▶ SET OF TASKS:
1 – Decide whether each statement agrees with the post on monotone bijections between interval sets. For each, answer yes or no and quote the deciding words of the post. (a) The post says the problem belongs to NP. (b) The post requires the reverse condition for the bijection. (c) The post says the problem is NP-hard when dimensions are not restricted.
2 – Write out the part of the post on monotone bijections between interval sets between "Using a reduction" and "dimensions are restricted.", inclusive.
____ PASSAGE TO READ
I have the following problem:

Input: two sets of intervals $S$ and $T$ (all endpoints are integers).
Query: is there a monotone bijection $f:S \to T$?

The bijection is monotone w.r.t. the set inclusion order on $S$ and $T$. $$\forall X\subseteq Y \in S, \ f(X) \subseteq f(Y)$$

[I am not requiring the reverse condition here. Update: if the reverse condition were required, i.e., $\forall X, Y, X\subseteq Y \Leftrightarrow f(X) \subseteq f(Y)$, then this would be in PTIME because it amounts to isomorphism testing of the corresponding inclusion posets (which have order dimension 2 by construction), which is in PTIME by Möhring, Computationally Tractable Classes of Ordered Sets, Theorem 5.10, p. 61.]

The problem is in $\mathsf{NP}$: we can check efficiently if a given $f$ is a monotone bijection.

Is there a polynomial-time algorithm for this problem? Or is it $\mathsf{NP}$-hard?

The question can be stated more generally as existence of a monotone bijection between two given posets of order dimension 2.

Using a reduction inspired by the answers to this question, I know that the problem is $\mathsf{NP}$-hard when dimensions are not restricted. However, it is not clear if the reduction would also work when dimensions are restricted.

I am also interested to know about tractability when the dimension is just bounded by some arbitrary constant (not just 2).
________
____ ROWS
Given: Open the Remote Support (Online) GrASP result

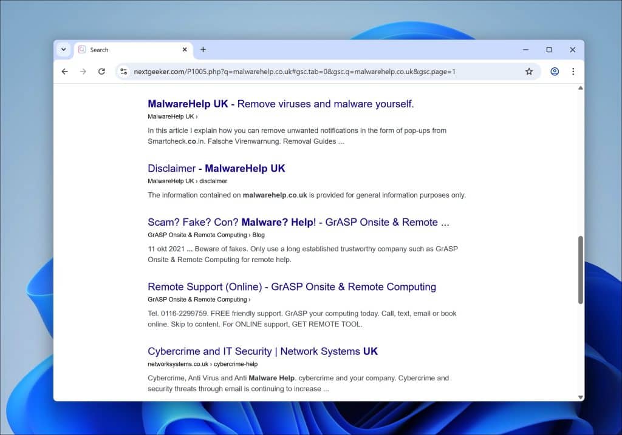Looking at the screenshot, I should click(x=292, y=286).
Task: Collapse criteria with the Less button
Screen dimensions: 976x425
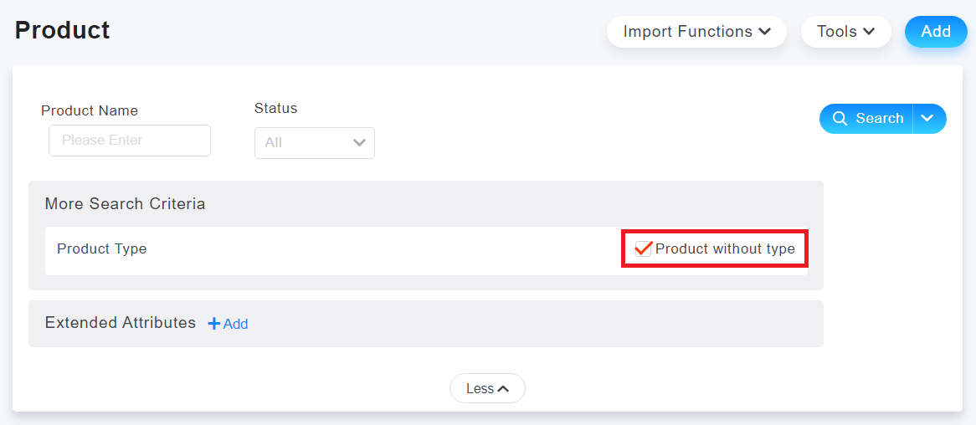Action: [x=487, y=388]
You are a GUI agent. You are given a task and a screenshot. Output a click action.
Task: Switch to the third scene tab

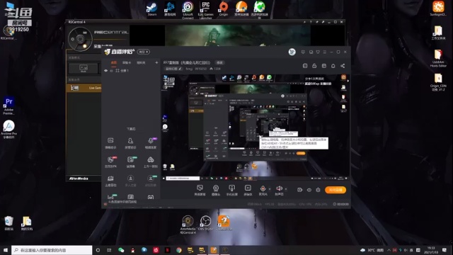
________
▶ SOLVED TASKS:
1 –
(a) Yes: "The problem is in $\mathsf{NP}$: we can check efficiently if a given $f$ is a monotone bijection."
(b) No: "I am not requiring the reverse condition here."
(c) Yes: "I know that the problem is $\mathsf{NP}$-hard when dimensions are not restricted."

2 –
Using a reduction inspired by the answers to this question, I know that the problem is $\mathsf{NP}$-hard when dimensions are not restricted. However, it is not clear if the reduction would also work when dimensions are restricted.